Reproduce these lines with "computer-use agent" swapped for "desktop assistant" everywhere it occurs, keeping everything else the same, and leave the pictures out.

--- --- ---

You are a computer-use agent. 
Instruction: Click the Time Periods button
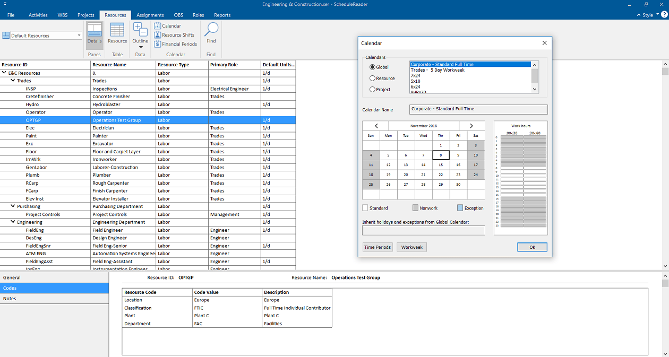pos(378,247)
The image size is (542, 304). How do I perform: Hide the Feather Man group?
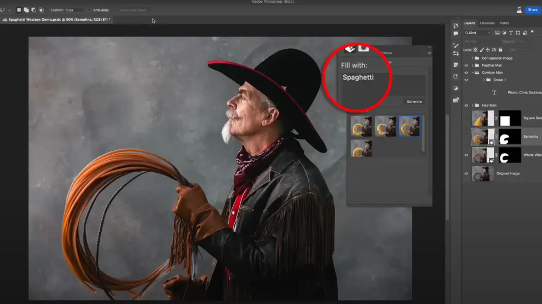point(466,65)
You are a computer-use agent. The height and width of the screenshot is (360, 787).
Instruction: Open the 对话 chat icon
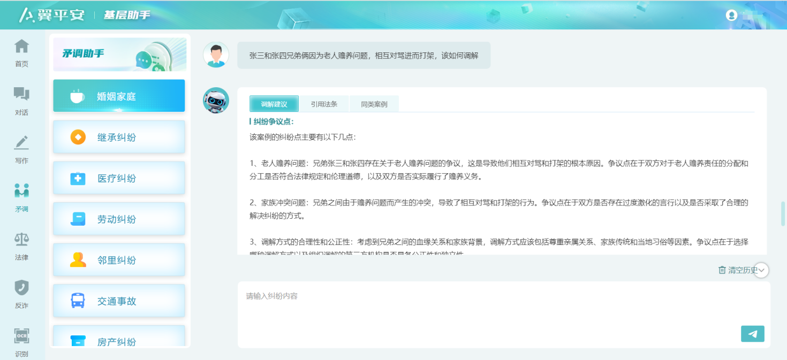point(21,95)

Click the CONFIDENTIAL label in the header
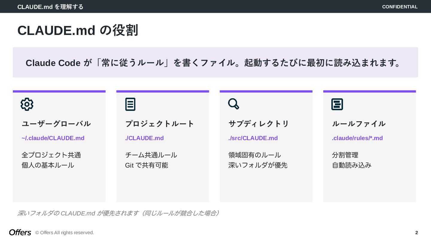point(400,7)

--- --- ---

▸ Expected answer
You are a desktop assistant. 
Instruction: Click the Time Periods button
pos(378,247)
The image size is (542, 304). How do I perform: Hide the Feather Man group?
point(466,65)
You are a desktop assistant. The height and width of the screenshot is (360, 787).
Instruction: Open the 对话 chat icon
point(21,95)

Click the CONFIDENTIAL label in the header
point(400,7)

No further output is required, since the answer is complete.